The heat exchanger in a closed-loop boat cooling system keeps engine coolant and raw water separated. But when the internal barrier fails — usually due to corrosion, cracking, or poor maintenance — those two systems mix. Coolant disappears. Water gets into places it shouldn’t. And if left alone, engine damage follows. Internal leaks are hard to see from the outside, but there are clear signs you can watch for.
Inside the heat exchanger, coolant flows through a series of tubes. Raw water flows around those tubes, absorbing heat. The two fluids should never mix. The core acts as a barrier between the two systems. When that barrier fails, coolant can leak into the raw water — or raw water can leak into the closed loop.

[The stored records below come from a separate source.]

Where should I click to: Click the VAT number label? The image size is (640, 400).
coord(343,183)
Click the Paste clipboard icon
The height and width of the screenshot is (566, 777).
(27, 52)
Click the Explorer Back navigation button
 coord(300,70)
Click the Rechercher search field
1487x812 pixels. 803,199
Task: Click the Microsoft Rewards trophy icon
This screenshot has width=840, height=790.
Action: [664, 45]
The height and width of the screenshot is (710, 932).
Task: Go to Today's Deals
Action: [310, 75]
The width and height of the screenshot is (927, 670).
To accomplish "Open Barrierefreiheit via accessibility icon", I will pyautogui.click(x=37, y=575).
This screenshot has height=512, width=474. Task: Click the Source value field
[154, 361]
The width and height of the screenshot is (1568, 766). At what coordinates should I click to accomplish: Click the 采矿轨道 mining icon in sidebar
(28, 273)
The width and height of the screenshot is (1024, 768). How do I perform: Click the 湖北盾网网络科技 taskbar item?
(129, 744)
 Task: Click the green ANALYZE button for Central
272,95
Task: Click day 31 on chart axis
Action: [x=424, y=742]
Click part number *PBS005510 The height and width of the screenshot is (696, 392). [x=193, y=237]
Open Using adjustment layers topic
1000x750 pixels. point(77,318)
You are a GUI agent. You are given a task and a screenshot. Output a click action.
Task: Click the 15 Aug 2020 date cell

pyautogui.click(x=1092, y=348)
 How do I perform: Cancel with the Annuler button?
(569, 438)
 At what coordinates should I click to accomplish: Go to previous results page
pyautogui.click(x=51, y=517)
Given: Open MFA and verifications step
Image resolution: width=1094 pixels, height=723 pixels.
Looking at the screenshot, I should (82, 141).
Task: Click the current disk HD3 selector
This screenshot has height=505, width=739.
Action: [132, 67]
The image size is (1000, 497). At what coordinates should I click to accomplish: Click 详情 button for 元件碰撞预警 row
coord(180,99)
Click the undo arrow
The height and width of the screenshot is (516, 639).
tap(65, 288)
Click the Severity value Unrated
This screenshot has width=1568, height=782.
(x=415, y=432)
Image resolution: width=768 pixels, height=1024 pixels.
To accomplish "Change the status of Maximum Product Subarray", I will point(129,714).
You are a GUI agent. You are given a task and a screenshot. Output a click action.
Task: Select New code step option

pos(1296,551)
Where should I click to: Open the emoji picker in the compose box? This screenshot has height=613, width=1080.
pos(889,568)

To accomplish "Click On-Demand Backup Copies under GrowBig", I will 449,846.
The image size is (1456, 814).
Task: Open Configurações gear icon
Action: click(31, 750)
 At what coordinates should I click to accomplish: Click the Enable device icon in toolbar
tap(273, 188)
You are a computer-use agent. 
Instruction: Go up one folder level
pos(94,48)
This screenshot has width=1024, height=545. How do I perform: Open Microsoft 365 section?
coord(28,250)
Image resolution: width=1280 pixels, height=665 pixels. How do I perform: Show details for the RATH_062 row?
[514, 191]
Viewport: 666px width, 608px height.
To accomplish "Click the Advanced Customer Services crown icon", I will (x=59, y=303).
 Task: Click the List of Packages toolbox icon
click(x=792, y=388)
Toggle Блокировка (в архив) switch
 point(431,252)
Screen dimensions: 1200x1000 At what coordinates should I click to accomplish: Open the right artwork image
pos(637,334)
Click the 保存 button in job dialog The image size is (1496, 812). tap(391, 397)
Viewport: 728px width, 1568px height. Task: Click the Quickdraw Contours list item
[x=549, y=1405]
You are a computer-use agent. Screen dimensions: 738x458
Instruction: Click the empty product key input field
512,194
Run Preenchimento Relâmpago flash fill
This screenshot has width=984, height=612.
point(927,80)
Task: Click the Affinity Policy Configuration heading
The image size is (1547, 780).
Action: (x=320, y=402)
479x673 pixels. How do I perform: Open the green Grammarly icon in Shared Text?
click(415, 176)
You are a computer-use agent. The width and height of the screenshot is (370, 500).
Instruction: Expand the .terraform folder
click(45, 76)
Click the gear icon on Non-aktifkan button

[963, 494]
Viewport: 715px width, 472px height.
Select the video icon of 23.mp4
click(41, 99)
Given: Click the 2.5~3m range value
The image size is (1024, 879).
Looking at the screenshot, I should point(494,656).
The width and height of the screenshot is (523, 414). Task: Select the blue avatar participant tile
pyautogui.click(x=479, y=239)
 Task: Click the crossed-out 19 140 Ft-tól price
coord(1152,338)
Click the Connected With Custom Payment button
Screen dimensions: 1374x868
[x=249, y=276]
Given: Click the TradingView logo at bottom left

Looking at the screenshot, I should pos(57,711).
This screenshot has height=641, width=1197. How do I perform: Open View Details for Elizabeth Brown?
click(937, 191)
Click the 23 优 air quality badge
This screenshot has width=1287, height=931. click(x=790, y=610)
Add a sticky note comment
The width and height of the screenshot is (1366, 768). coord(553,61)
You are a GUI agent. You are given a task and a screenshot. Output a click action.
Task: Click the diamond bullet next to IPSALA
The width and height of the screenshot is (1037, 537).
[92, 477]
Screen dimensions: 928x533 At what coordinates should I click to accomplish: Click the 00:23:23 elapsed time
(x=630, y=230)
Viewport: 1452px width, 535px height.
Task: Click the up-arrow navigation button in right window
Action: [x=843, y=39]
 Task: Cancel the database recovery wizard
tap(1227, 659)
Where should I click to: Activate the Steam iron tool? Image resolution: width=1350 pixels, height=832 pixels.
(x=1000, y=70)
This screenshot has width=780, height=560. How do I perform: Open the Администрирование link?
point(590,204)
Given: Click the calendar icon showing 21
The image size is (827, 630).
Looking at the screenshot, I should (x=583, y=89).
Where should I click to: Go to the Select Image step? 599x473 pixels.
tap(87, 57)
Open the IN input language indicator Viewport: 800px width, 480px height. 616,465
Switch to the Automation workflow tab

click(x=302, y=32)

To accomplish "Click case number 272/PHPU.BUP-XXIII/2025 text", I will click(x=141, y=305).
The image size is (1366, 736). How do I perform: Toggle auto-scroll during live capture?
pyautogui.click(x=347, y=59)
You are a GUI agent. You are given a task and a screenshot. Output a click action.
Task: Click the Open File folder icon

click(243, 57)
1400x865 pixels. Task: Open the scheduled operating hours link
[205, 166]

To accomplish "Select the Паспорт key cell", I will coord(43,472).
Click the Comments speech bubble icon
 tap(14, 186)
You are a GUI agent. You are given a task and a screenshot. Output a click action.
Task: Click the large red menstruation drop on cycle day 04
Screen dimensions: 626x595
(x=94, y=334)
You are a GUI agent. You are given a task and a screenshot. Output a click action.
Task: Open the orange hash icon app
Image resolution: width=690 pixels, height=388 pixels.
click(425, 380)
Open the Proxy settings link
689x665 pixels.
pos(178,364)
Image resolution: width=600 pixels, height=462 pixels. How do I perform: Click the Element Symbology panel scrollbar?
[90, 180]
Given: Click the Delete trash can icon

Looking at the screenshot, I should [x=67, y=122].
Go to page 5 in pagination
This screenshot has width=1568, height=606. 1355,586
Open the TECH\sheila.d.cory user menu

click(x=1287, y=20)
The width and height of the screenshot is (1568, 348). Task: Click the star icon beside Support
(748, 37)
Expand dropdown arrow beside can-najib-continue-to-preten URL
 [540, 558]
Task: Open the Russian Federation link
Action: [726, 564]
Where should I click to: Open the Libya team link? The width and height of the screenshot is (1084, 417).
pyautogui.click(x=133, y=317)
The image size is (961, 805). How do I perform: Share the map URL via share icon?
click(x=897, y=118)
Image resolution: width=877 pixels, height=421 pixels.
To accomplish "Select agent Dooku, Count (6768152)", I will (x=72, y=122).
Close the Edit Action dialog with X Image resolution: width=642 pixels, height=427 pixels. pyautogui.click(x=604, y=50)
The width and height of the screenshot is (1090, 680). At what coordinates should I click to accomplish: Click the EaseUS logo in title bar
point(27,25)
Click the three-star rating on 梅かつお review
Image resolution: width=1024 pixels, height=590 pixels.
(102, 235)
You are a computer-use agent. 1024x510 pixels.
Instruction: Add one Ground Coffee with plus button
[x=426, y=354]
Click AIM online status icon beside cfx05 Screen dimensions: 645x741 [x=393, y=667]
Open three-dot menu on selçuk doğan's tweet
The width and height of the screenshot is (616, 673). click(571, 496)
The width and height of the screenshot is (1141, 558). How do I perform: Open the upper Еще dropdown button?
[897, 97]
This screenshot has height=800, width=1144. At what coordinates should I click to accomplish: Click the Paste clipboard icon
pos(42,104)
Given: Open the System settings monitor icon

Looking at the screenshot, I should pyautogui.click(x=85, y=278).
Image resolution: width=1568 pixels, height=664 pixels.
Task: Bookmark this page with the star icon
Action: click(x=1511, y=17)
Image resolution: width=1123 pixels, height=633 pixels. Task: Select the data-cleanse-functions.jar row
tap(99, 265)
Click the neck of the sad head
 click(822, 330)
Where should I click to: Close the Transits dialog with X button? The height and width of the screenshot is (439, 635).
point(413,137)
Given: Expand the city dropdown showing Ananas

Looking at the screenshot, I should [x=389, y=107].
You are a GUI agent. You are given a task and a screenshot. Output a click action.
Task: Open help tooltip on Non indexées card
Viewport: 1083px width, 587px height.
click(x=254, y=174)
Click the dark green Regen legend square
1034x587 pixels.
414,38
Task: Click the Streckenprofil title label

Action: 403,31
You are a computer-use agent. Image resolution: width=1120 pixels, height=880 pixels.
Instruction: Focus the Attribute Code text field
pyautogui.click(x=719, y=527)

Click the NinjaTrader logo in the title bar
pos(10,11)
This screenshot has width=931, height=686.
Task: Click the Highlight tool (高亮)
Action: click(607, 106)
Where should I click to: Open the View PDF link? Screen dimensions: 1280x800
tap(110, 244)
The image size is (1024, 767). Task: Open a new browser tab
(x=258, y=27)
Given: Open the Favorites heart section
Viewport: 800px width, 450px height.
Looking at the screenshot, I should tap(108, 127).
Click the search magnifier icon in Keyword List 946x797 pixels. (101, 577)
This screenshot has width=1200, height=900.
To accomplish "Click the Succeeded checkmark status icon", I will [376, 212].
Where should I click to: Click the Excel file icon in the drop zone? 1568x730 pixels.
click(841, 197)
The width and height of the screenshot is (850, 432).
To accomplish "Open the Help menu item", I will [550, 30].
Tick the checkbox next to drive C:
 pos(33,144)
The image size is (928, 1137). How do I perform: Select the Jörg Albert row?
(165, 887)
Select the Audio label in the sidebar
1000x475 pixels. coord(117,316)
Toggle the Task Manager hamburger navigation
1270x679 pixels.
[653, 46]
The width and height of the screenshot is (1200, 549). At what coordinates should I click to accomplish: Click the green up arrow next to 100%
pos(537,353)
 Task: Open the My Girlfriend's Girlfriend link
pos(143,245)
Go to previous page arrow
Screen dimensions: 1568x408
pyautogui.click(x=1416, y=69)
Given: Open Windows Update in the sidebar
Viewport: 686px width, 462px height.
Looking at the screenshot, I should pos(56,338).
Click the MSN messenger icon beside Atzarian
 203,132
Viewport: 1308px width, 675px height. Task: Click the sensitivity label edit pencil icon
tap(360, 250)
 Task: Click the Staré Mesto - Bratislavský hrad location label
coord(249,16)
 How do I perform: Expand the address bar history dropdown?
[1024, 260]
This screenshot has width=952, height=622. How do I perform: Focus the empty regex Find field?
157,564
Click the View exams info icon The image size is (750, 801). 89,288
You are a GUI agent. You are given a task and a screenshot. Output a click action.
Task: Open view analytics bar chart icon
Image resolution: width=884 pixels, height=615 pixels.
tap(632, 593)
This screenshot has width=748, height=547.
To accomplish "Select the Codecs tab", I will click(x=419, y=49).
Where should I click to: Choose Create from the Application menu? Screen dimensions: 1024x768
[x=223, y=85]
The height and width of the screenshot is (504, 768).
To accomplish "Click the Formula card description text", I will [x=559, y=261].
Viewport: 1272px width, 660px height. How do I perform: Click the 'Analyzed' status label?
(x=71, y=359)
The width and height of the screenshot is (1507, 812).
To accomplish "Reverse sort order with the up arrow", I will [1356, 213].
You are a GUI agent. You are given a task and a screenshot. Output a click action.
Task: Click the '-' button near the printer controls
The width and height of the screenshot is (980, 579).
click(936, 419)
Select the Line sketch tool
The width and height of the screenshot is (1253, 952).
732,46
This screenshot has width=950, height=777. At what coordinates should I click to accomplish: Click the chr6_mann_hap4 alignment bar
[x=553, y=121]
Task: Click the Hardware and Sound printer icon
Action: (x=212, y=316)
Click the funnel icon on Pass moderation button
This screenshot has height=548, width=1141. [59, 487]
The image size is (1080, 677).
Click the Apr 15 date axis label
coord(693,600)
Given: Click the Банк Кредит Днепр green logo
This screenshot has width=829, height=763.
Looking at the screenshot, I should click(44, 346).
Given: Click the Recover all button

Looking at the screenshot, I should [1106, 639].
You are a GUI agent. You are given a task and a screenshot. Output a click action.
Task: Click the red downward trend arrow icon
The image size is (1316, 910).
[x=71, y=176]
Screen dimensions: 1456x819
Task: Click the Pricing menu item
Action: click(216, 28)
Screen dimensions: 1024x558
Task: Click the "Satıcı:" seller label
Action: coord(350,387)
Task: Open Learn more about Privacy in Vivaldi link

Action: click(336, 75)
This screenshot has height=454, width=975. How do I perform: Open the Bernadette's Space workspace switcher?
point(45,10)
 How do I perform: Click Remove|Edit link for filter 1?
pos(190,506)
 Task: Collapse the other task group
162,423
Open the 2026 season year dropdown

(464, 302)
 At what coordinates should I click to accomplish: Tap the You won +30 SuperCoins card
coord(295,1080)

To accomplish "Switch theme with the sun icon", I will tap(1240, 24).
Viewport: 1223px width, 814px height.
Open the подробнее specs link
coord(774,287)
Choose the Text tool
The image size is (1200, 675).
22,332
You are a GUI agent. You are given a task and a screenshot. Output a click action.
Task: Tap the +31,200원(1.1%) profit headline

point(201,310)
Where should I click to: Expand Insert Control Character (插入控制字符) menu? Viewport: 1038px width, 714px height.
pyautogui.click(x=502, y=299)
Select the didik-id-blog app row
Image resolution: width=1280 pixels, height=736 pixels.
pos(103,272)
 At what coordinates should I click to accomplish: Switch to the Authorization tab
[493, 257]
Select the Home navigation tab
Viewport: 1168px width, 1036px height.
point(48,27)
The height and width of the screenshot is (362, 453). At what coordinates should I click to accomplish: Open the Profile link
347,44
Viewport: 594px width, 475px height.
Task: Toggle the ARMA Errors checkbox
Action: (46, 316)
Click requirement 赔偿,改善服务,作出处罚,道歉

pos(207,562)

If the core itself is leaking, the exchanger usually needs to be replaced. Some high-end units can be re-cored, but in most cases, replacement is faster and more reliable. End cap gaskets and seals can be changed if the leak is limited to the perimeter.
Internal heat exchanger leaks are sneaky. They don’t drip. They don’t make noise. But they can destroy your engine if ignored. If your coolant keeps vanishing, or your exhaust looks strange, or oil starts turning milky, check the exchanger. A $500 part is easier to replace than a full rebuild. Catch it early, and you keep your boat running — not stuck in the yard with the valve covers off.